Yesterday, The Boston Herald reported:

A 21-year-old college coed who handed cops a golden opportunity last year to arrest the “person of interest” in the Amy Lord murder and the suspect in two nightstalker-style assaults on South Boston women says she’s dumbfounded that police never brought charges against Edwin Alemany — even after she grabbed his wallet and handed them his I.D.

The woman told the Herald yesterday it “blew my mind” when police said they couldn’t prosecute Alemany for her Sept. 28, 2012, assault — a vicious late-night beating in which she was slammed to the ground and choked unconscious, according to the police report.

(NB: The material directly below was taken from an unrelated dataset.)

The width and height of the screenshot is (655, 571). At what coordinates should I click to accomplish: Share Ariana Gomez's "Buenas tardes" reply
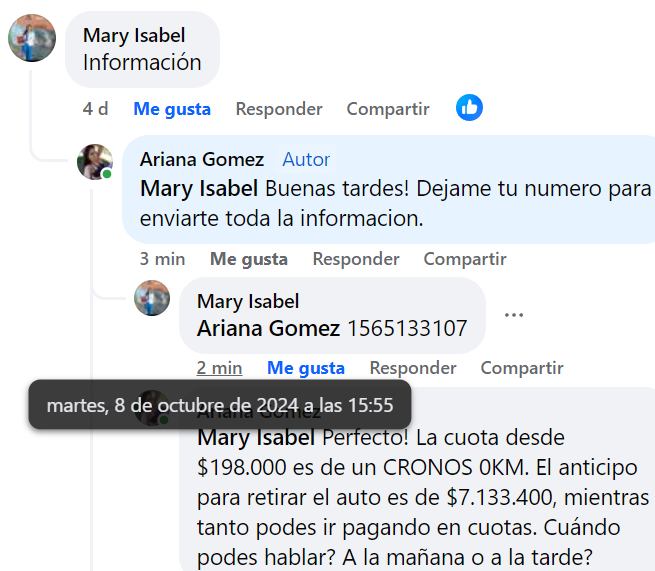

“He said they weren’t going to prosecute,” the outraged victim told the Herald yesterday. “He said because there was no physical evidence to charge him with. It blew my mind. I was thinking, ‘If the police aren’t going to do anything about this, who is?’ ’’

She never saw his face — he attacked from behind, grabbed her throat and threw her to the ground — and could not provide a detailed description to police. She said she remembered not being sure if her attacker was black or Hispanic. After she came to, she said her pocketbook was gone and with it, all of her identification.

“He came out of nowhere. I remember trying to grab something out of his pockets,” she said. “Then I blacked out. I was out for 20 minutes.”

She said she handed the wallet to police, without giving it much thought.

The victim, whose name is being withheld by the Herald, said she spoke to police a few times following the attack.

“I never got follow-up,” she said. “Nothing.”

She said police finally got back to her yesterday, about 10 minutes before she spoke with the Herald.

Police Commissioner Edward F. Davis said the detective — identified in the report as Jerome Hall-Brewster — is under investigation.

Davis told reporters yesterday he is “very disappointed in what the detective did in this case,” and that there was enough evidence to arrest Alemany, even though the victim gave only a vague description of her attacker. “Our standard is probable cause, and I believe that that detective had probable cause,” he said.

Normally I would not add incidents of failure to investigate or arrest someone to my police misconduct database, because, as strange as it might seem, police actually do not have a legal duty to arrest or protect anyone. However, in this case, the police commissioner has confirmed that the detective who apparently failed to arrest Alemany is under investigation, so I believe it would be appropriate to do so.

Update (7/29/2013): The Boston Globe has learned that Detective Jerome Hall-Brewster has been demoted to patrol officer for his failure to arrest Alemany. The Globe also obtained information about eight other complaints against Hall-Brewster.

A Boston police detective who failed to follow up on a September case tied involving a person of interest in the brutal abduction and murder of Amy Lord of South Boston last week has been demoted, police said.

Detective Jerome Hall-Brewster is losing his detective rating tomorrow as a result of the September case, according to a copy of a department Internal Affairs record that a police spokeswoman provided to the Globe.

The document did not indicate whether the demotion was permanent, but Cheryl Fiandaca, a police spokeswoman, said in an e-mail that Hall-Brewster is “no longer a detective” and that his new rank will be patrol officer.

Hall-Brewster’s record also shows that he was charged internally in a complaint stemming from an incident in November 2011, and the allegations have been sustained. Fiandaca would not provide details about that complaint, since the department has yet to decide on his punishment.

In addition, the department found in 2001 that he failed to properly report the non-lethal use of force during an incident and served 16 hours of work without pay. The document did not provide further details of that case, and Fiandaca did not respond to an inquiry about it.

Seven other complaints have been brought against Hall-Brewster but were not substantiated, the document shows.